KIRKA.CO – Fraksi Partai Demokrasi Indonesia Dewan Perwakilan Rakyat Indonesia Provinsi Lampung menyoroti capaian Pendapatan Asli Daerah yang belum maksimal.

“Kami menyikapi terutama capaian PAD yang belum maksimal, maka untuk masa mendatang harus diupayakan lebih sungguh-sungguh lagi,”Kata anggota Fraksi PDIP DPRD Lampung Lenistan Nainggolan saat sidang paripurna Raperda pertanggungjawaban pelaksanaan APBD provinsi Lampung tahun anggaran 2020, Kamis 24 Juni 2021.

“Realisasi Pendapatan Asli Daerah sebesar Rp 2.842.286.479.070,36, presentasenya mencapai hanya 95,95 persen dari target Rp 2.962.401.653.051,14,” kata dia.

“Sedangkan realisasi pendapatan transfer sebesar Rp 2.461.886.209.957,00 atau
terealisasi sebesar 58,32 persen,” ucap dia.

Baca Juga : Fraksi PDIP Setuju Pemprov Lampung Pinjam Dana Pusat, Selama Dasar Pinjaman untuk Infrastruktur

Ia berharap Pemprov Lampung akan berjalan pada pengelolaan anggaran pendapatan yang mandiri melalui PAD.
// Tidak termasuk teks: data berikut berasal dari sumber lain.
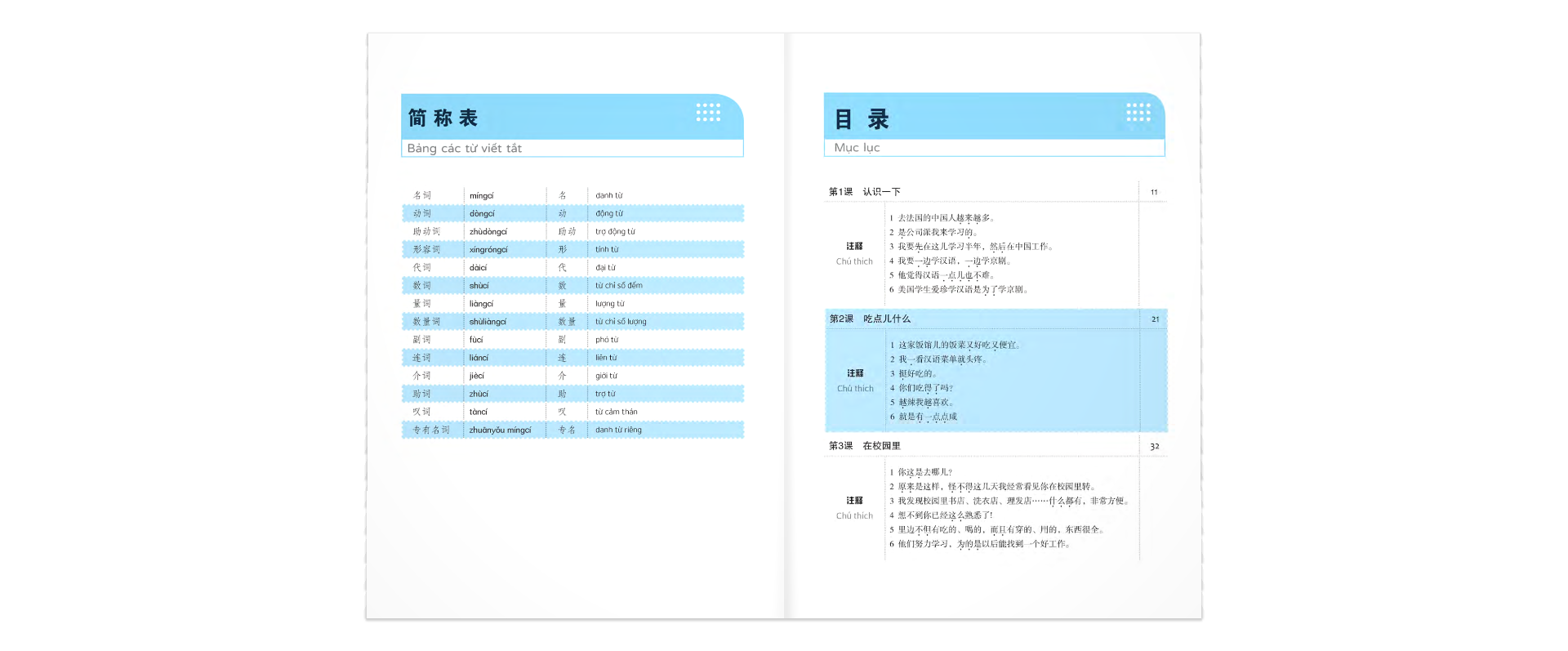The width and height of the screenshot is (1568, 651).
Task: Click the "Mục lục" subtitle
Action: click(x=857, y=148)
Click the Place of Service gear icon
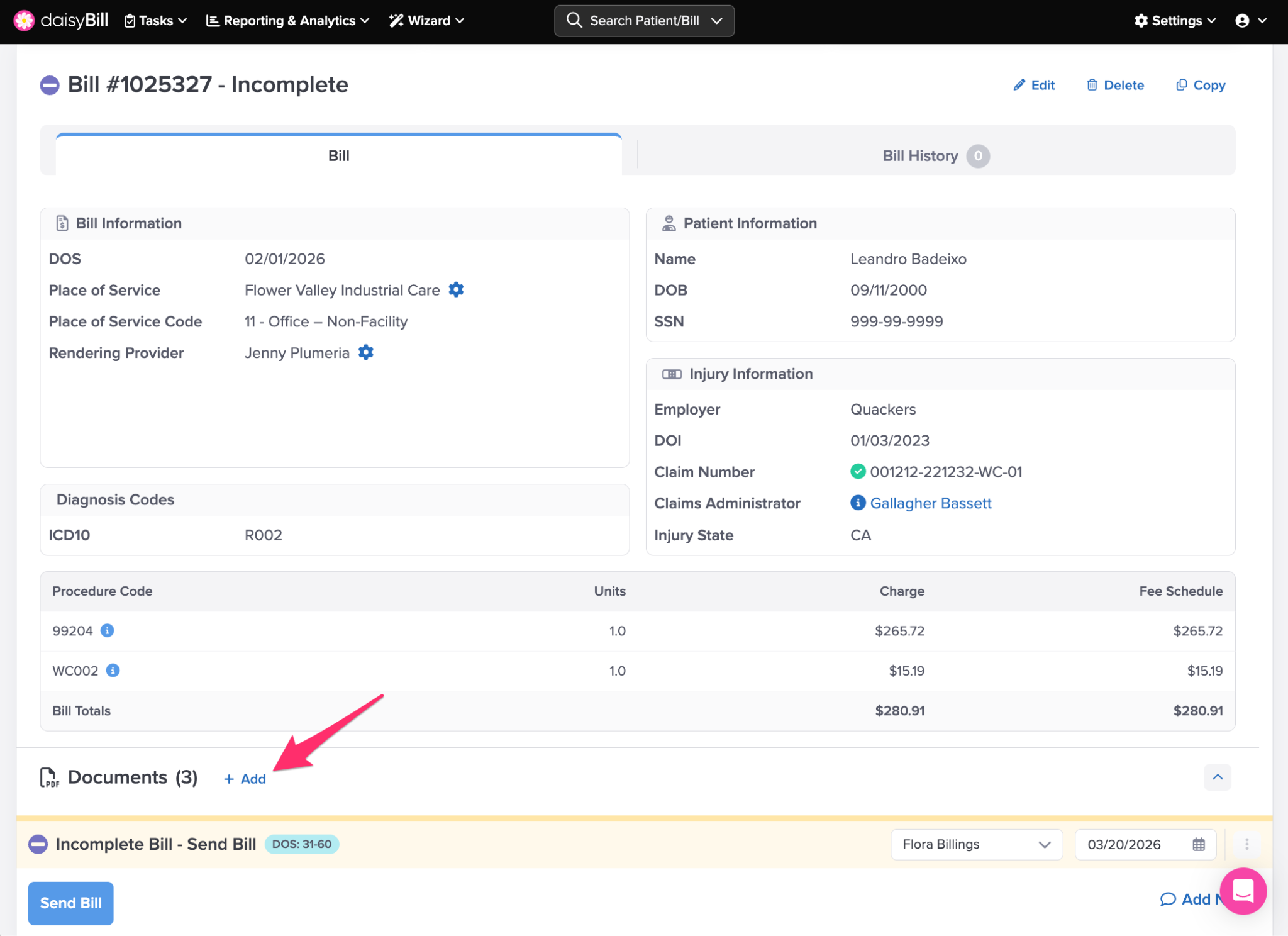1288x936 pixels. (456, 290)
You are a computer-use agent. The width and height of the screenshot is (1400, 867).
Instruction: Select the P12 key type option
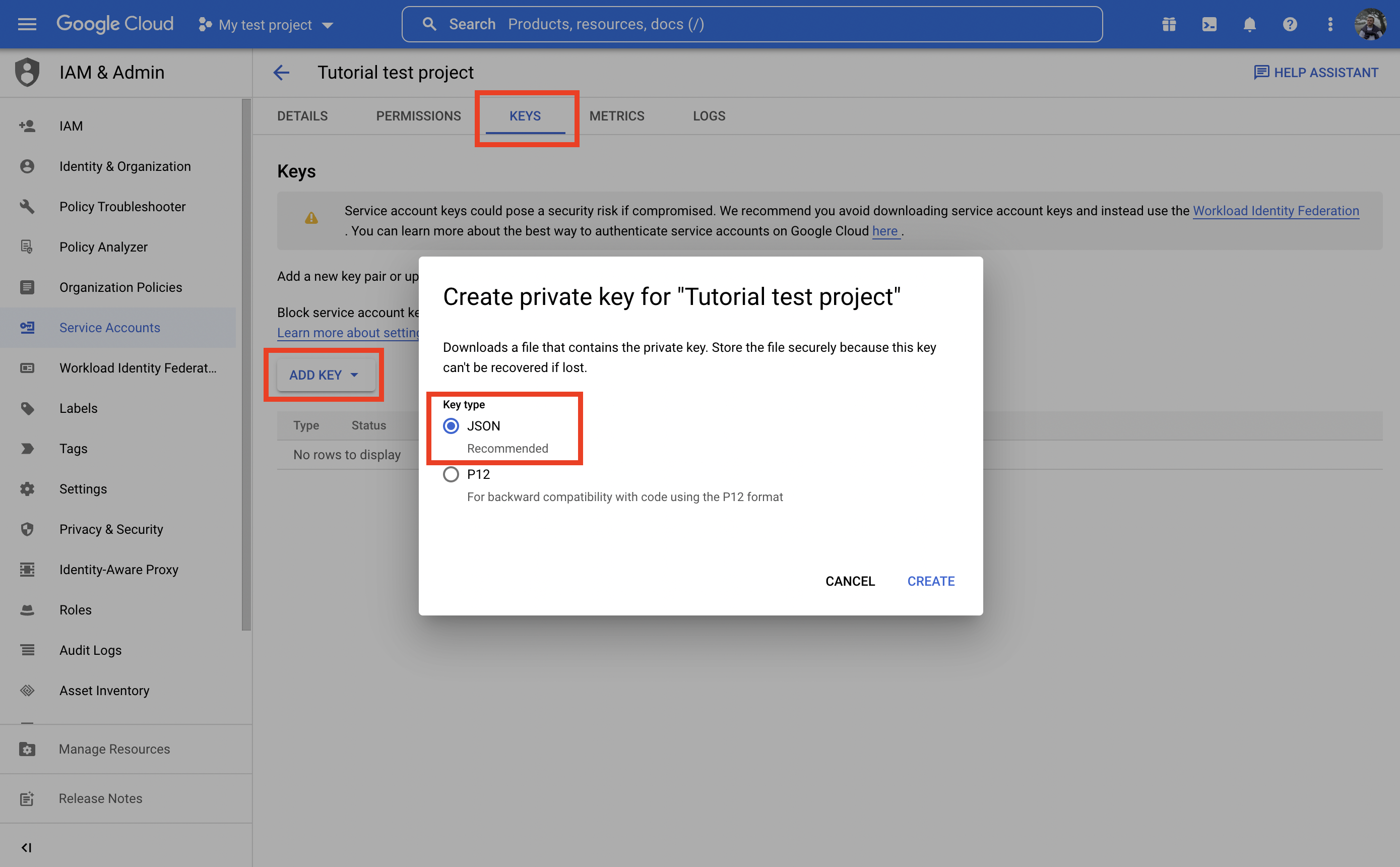[451, 474]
“Kami berharap pada tahun-tahun berikutnya, target PAD dapat meningkat dengan tetap pencapaian seratus persen atau lebih,” ucap dia.

“Juga perlu diperhitungkan proyeksi PAD dari Realisasi Pelepasan Aset Pemprov di Way Dadi, Bandar Lampung dan PAD dari BUMD yang sudah ada atau sudah beroperasional,” pungkas dia.